For instance, some investors asked about the iShares/FTSE Xinhua 25 Index ETF (NYSE: FXI), the most popular ETF currently available. What they didn’t realize is that is has a 40% to 50% exposure to Chinese banks.

“They were shocked when we told them, to say the least,” Hanson says.

In addition to the iShares/FTSE Xinhua 25 Index ETF, Hanson names two other ETFs to “ditch now.”

iShares MSCI Brazil (NYSE: EWZ)

According to Hanson, while this ETF will get investors access to Brazil abundance of commodities, it virtually ignores the Brazilian consumer as well as the Brazilian mobile phone and Internet user.

“The reason is that the companies winning in Brazil in these industries simply aren’t headquartered in Brazil,” he writes. “Brazil’s top mobile phone companies are headquartered in Spain and Mexico, for example, and its number one e-commerce platform in Argentina. Should your emerging markets portfolio suffer because a successful company chose to incorporate in one country instead of another? Of course not.”
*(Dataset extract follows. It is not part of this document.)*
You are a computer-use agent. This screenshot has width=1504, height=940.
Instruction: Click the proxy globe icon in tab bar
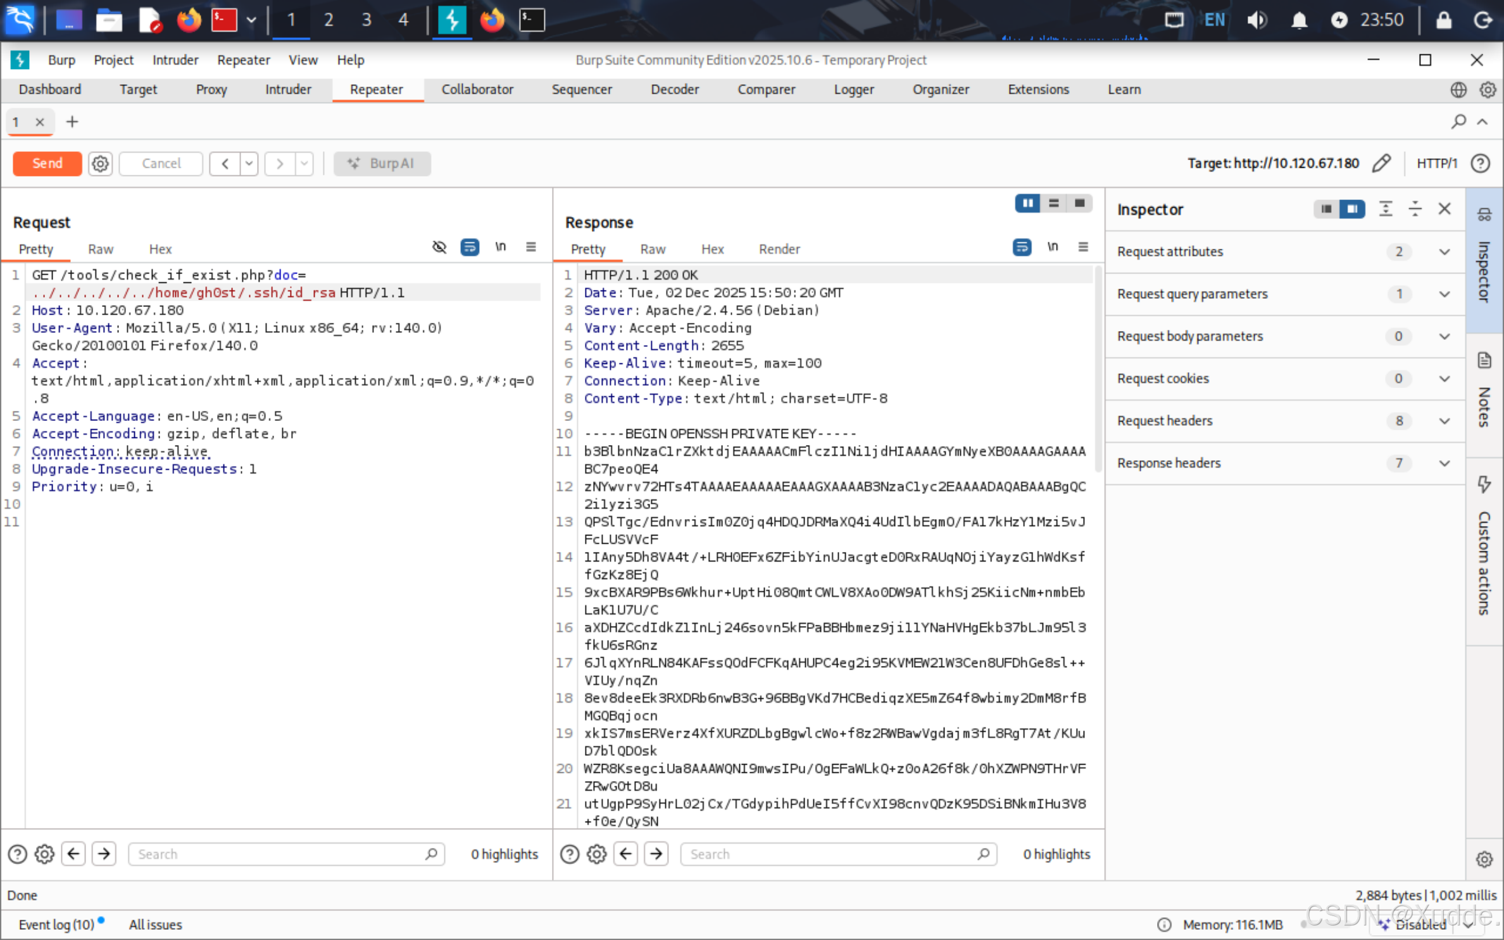[x=1458, y=90]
iShares MSCI Emerging Markets Index (NYSE: EEM)

This is the most popular emerging markets fund in the world, Hanson notes, with almost $30 billion of assets under management.

“Yet even with all of its resources, it too suffers from the same flaws as the two other ETFs,” he concludes. “More than 20% of its assets are stashed in financial stocks, including the major Chinese banks, and another 25% are in the giant commodity companies that are feeding demand in the developed world more so than anywhere else.”

His bottom line?

“Index investing is an important tool for every investor … I believe, however, that indexes are approaching the emerging markets in entirely the wrong way, looking backward instead of forward and applying the flawed belief that the larger a company is, the larger a position it deserves in your portfolio,” he said. “Emerging markets, however, are growing too quickly for that to make sense, which is why you should consider alternatives when it comes to your long-term investing strategy.”